> [JOB A]:
In the entries below, repeat word for word every line from the one containing "The width and" through the end of the entries, both ends included, and leave out the pictures.

> [READING TEXT]:
— start —
Gillian Chung Believes Nicholas Tse And Cecilia Cheung Will Not Separate

According to the Hong Kong media, the marriage of Nicholas Tse and Cecilia Cheung had started cracking six months ago. Reportedly, the reasons behind the couple’s separation were not only financial conflicts and different opinions about the way their two children should be brought up, but also various sources had claimed that the reason of the divorce was the presence of a third party. In particular, the press reported that Gillian Chung was the alleged third party.

Facing the accusations during a recent interview, Gillian Chung said she has nothing to do with the couple’s separation. She explained that Nicholas Tse is “senior” in her company, and the two do not discuss their matters together either.

Although Hong Kong media are expecting Nicholas Tse and Cecilia Cheung to meet up in order to discuss about separation terms,Gillian Chung revealed that she believes that they will not separate in the end. “One of the best couples of the Hong Kong entertainment industry will definetly not break up!” She also added “They will reunite in the near future, as they broke up before and then they decided to get married “. As it is well known, Nicholas Tse and Cecilia Cheung had dated in the past,and after breaking up they both had found new lovers. However in 2006, they reunited and shortly after in September, they get married in a secret ceremony in Philippines.
— end —
> [RECORDS FOR THIS TASK]:
— start —
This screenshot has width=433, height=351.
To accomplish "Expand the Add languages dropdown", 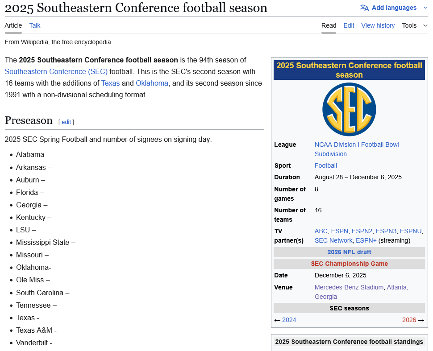I will coord(394,8).
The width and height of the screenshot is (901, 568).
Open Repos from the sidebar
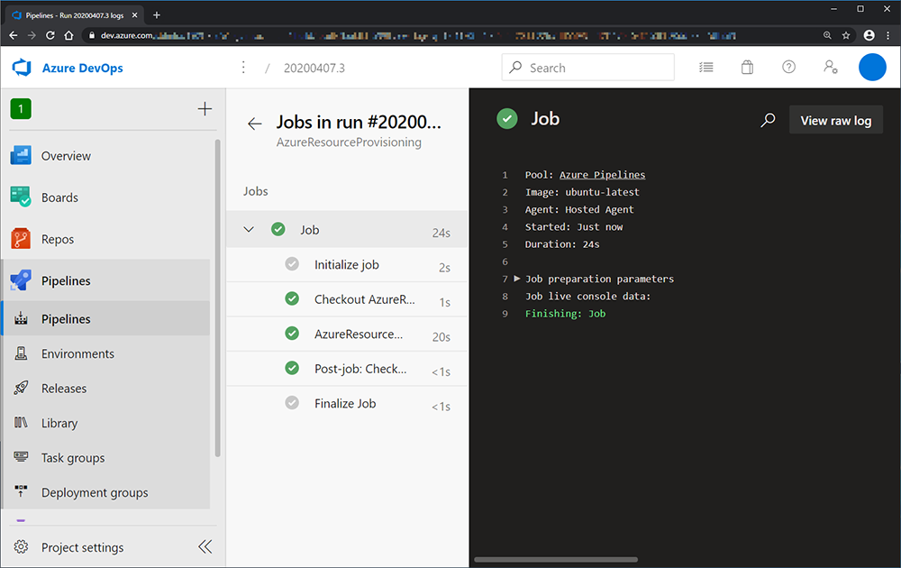58,239
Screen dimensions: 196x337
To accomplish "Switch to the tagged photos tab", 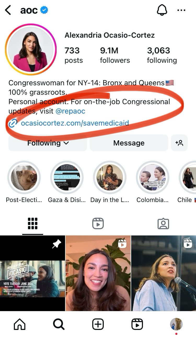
— end —
> [JOB B]:
Reproduce the article above word for word, between "According to the" and "alleged third party.", inclusive.

> [CORRECT ANSWER A]:
The width and height of the screenshot is (901, 568).
Open Repos from the sidebar
58,239
Screen dimensions: 196x337
To accomplish "Switch to the tagged photos tab", 

> [CORRECT ANSWER B]:
According to the Hong Kong media, the marriage of Nicholas Tse and Cecilia Cheung had started cracking six months ago. Reportedly, the reasons behind the couple’s separation were not only financial conflicts and different opinions about the way their two children should be brought up, but also various sources had claimed that the reason of the divorce was the presence of a third party. In particular, the press reported that Gillian Chung was the alleged third party.